JOBS THRU THE YEARS: Grain Bin Builder

Tommy McGuire
2 min readOct 10, 2022

there’s a thousand jobs out there . . . and there’s a thousand i don’t want . . .

During that fabled, long-ago, nearly lost to memory summer of America’s Bicentennial in the Year of Our Lord 1976, I was a college dropout freeloading at home to save up money for a year-long backpacking trip to begin in September.

I was persuaded to sign on with my best friend, Greg “Whiskers” Kirsch, to build grain bins in the employ of his father, Clarence Kirsch. Clarence was Benton County’s premier grain building mogul. Greg was his dependable right-hand man who assured me I would “learn the ropes” in no time.

Under Clarence’s taskmaster urgency to erect as many grain bins as possible in a season often cut short or interrupted by rain, heat and assorted delays and supply chain glitches, we were always under the gun and behind the eight ball to get shit done.

Like yesterday!

This was no job for pansies. It was grueling work that toiled on for five, sometimes six days a week, from seven in the morning until — whenever Clarence decided we were finished for the day — or scorching temperatures decided for us.

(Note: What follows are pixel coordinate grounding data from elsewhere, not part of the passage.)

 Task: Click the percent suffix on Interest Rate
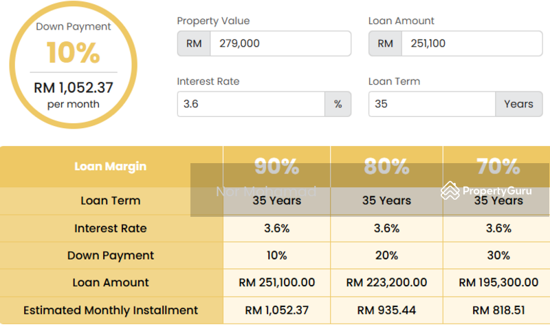(x=338, y=104)
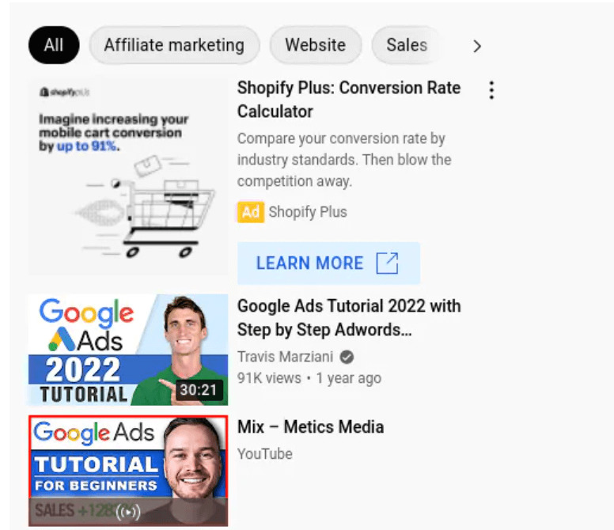The width and height of the screenshot is (614, 530).
Task: Click the yellow Ad badge
Action: tap(251, 212)
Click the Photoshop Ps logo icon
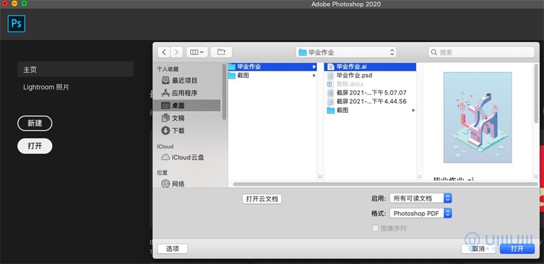The height and width of the screenshot is (264, 544). click(x=16, y=24)
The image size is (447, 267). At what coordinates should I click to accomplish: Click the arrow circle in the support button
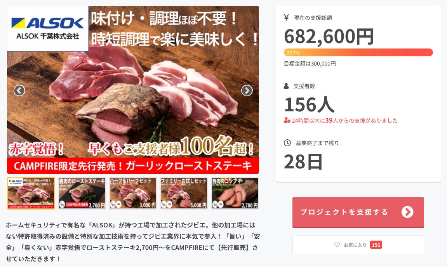(x=407, y=212)
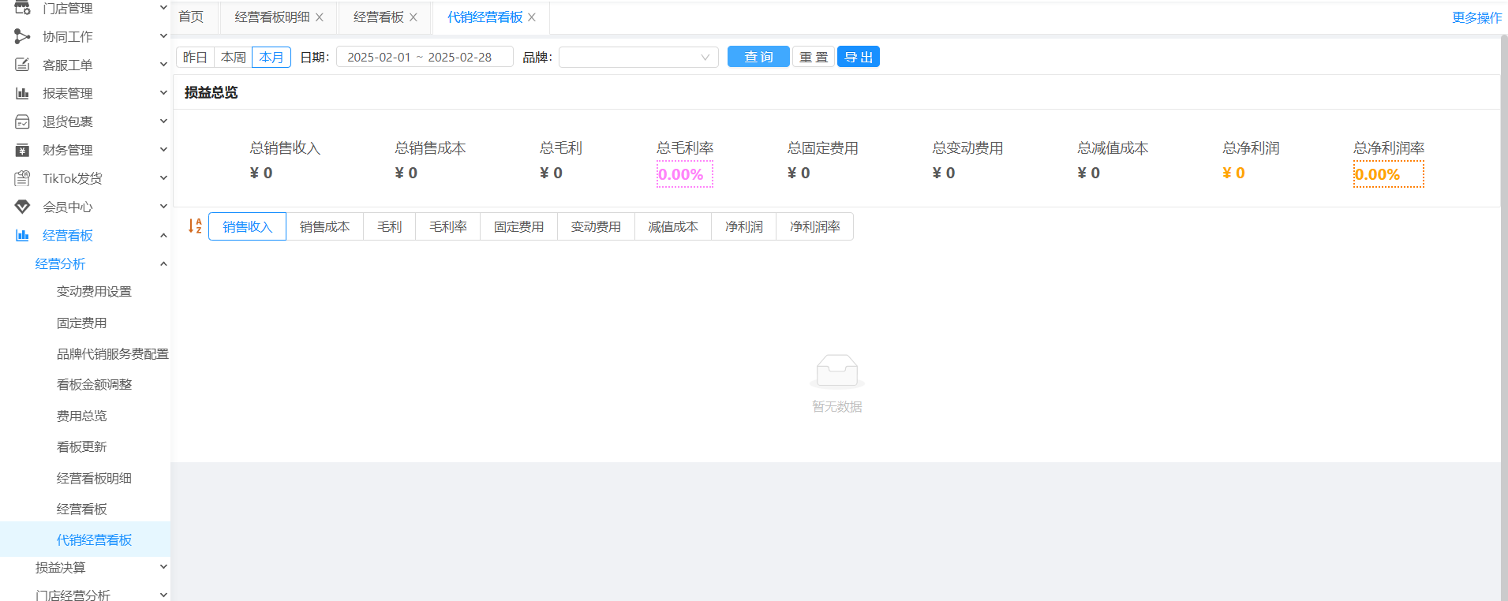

Even when conditions were tolerable — that is, sub-100 degree days in the hot Indiana summer sun — temperatures inside partially constructed grain bins could reach 110.

Call it Tinker Toy hell.

Crew members, myself included, were often heat-stricken, or maimed by power tools or heavy, awkward, sharp-edged aluminum roofing and siding slats. My salary was $3.25 an hour.

I was definitely low man on the totem pole, and the least skilled, but Clarence must have figured he was doing his son a favor by hiring the McGuire boy on.

I made it through the onerous summer, fit and tanned, before happily departing for South America with my hard-earned savings.

I figured that’d keep me afloat for a year on the Gringo Trail.

As testament to my resolve to save money for my return to college the following year — or perhaps owing to my capacity for self-torture — or maybe it was at Whiskers’ “purty please, Tommy boy” insistence, tantalizing me with a fifty cent raise from the previous summer, that I re-upped for another grain bin building stint during another ball-busting, hot summer in 1977.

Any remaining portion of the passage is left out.